**Required work:**
Below are the records; give again exactly the line with "Open Learn to", the line with "Open Marvel Avengers", and each line that lies between them, and nothing besides.

**Extracted material:**
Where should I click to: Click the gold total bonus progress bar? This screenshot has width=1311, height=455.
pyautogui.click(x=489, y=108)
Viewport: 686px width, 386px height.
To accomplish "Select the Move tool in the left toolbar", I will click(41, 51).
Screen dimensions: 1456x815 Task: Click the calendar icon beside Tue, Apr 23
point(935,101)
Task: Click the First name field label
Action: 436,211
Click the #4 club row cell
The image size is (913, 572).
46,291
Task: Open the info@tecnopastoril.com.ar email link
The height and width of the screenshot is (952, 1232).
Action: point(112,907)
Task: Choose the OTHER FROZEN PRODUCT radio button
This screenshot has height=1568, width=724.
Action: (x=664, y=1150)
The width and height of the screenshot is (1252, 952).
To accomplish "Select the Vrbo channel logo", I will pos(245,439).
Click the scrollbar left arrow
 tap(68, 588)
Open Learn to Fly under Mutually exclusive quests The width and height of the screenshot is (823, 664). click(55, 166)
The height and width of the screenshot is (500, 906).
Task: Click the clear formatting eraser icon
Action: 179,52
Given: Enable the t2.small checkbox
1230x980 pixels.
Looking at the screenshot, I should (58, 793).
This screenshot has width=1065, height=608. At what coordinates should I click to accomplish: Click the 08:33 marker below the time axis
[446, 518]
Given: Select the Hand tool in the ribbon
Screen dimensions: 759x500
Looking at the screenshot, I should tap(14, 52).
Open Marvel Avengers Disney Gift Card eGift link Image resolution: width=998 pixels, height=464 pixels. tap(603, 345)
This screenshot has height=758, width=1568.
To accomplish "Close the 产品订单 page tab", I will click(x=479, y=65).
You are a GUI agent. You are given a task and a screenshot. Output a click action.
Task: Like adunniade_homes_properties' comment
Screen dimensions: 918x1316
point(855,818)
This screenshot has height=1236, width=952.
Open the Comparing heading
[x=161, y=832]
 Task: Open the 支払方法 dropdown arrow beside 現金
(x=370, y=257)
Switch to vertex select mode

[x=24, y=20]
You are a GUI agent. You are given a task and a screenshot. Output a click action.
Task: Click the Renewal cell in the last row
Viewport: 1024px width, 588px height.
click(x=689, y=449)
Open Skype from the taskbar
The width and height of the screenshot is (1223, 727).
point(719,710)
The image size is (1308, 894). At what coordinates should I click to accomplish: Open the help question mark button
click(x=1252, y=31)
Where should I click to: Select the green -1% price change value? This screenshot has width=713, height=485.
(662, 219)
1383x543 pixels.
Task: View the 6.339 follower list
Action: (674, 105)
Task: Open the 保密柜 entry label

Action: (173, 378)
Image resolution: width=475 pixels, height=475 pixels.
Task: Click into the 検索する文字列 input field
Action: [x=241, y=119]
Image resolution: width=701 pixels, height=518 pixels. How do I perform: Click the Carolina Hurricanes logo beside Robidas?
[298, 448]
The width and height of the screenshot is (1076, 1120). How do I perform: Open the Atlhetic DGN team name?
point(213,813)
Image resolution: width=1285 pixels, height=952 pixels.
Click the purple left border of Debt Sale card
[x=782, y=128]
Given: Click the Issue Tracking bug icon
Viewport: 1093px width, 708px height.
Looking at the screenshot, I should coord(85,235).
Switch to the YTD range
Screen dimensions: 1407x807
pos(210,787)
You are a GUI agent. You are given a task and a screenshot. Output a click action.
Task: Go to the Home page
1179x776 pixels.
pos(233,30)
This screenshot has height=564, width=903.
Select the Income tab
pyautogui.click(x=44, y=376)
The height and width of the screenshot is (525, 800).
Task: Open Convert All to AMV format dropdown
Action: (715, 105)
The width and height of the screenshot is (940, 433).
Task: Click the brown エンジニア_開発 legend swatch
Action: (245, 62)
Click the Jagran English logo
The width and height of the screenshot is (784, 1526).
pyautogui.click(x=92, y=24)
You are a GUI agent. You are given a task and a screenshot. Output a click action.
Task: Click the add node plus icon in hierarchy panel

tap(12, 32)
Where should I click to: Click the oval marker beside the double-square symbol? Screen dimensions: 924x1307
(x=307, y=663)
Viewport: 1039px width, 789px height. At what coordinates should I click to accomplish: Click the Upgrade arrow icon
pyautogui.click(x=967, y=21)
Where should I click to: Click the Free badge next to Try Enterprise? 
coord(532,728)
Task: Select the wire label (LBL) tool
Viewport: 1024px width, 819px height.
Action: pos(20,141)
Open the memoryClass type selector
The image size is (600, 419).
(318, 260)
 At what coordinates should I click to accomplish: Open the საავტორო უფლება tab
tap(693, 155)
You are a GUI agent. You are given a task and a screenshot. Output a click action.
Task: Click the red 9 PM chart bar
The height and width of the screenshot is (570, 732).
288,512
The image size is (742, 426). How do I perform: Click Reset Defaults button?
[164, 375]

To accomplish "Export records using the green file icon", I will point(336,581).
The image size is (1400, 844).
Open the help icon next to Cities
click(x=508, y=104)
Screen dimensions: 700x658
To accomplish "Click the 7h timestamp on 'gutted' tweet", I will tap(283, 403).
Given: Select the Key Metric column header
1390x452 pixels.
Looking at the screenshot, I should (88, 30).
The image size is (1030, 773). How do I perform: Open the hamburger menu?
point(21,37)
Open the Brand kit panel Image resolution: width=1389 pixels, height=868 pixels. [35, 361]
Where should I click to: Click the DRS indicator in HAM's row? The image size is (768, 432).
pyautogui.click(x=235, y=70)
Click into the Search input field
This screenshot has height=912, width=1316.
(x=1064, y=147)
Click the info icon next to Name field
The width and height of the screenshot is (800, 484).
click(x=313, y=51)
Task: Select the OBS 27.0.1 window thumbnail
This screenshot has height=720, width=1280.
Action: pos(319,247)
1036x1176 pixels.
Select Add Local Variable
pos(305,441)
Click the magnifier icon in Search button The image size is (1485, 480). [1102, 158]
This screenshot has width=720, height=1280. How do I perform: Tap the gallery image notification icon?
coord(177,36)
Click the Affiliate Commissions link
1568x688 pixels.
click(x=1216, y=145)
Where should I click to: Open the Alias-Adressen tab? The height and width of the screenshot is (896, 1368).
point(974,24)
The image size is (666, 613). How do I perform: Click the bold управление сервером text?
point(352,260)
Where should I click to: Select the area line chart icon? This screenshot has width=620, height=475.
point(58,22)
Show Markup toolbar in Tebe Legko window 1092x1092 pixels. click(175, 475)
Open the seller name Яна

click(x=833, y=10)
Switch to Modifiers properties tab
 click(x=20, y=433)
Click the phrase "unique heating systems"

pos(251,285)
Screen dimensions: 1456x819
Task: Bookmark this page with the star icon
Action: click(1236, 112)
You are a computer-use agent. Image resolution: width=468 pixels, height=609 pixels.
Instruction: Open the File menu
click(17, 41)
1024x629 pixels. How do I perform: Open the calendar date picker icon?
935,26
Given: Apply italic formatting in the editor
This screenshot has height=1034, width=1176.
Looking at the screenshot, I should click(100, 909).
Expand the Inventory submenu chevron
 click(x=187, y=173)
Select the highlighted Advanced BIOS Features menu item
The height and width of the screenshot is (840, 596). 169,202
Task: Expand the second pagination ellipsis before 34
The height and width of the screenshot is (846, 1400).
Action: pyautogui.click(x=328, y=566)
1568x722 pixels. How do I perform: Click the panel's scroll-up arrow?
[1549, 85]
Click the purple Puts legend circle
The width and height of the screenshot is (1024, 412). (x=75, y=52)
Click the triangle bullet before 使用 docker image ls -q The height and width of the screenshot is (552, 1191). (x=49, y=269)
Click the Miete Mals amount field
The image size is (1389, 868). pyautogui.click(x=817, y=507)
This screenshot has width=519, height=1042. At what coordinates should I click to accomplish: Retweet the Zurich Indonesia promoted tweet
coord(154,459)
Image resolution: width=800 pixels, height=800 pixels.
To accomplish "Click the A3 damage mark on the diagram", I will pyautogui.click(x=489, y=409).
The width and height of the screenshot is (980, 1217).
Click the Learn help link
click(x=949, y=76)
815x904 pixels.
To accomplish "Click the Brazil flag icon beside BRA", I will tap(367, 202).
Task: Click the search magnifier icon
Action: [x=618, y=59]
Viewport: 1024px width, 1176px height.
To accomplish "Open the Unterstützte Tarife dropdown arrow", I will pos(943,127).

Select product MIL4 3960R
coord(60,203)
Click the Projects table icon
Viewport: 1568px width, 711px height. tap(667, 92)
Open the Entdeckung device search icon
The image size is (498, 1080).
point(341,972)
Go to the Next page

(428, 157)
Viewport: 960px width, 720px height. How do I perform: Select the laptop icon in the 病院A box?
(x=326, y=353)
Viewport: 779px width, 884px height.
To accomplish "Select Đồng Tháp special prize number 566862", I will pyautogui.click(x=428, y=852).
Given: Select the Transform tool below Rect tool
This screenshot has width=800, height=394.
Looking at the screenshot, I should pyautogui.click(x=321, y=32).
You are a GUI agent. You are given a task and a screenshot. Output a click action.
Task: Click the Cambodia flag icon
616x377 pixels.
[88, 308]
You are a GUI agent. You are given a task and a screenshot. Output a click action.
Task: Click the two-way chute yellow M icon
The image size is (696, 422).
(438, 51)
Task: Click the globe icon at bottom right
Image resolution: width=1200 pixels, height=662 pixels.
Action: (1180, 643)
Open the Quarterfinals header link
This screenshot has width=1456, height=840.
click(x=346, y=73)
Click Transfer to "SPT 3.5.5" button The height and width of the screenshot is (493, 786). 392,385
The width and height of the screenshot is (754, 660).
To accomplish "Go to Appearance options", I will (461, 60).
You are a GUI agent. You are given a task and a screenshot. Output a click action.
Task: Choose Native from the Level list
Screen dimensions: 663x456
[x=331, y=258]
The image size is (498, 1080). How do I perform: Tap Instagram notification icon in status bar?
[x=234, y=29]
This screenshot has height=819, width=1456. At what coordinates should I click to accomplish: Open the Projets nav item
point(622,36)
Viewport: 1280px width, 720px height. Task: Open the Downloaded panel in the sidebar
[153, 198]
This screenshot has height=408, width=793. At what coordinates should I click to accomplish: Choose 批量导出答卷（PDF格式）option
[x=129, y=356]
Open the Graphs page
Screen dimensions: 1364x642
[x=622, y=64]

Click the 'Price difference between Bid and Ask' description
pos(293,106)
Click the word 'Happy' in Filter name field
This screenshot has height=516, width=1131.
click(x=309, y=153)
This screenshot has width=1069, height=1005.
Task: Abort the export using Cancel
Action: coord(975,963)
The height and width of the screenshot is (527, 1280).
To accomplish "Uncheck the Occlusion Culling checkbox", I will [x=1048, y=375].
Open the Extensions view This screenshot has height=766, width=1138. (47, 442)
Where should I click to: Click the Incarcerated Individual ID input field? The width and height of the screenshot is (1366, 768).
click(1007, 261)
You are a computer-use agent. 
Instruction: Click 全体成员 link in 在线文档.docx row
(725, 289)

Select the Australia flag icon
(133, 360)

**Solution below:**
Open Learn to Fly under Mutually exclusive quests The width and height of the screenshot is (823, 664). click(55, 166)
The height and width of the screenshot is (500, 906).
Task: Click the clear formatting eraser icon
Action: 179,52
Given: Enable the t2.small checkbox
1230x980 pixels.
Looking at the screenshot, I should (58, 793).
This screenshot has width=1065, height=608. At what coordinates should I click to accomplish: Click the 08:33 marker below the time axis
[446, 518]
Given: Select the Hand tool in the ribbon
Screen dimensions: 759x500
Looking at the screenshot, I should tap(14, 52).
Open Marvel Avengers Disney Gift Card eGift link Image resolution: width=998 pixels, height=464 pixels. tap(603, 345)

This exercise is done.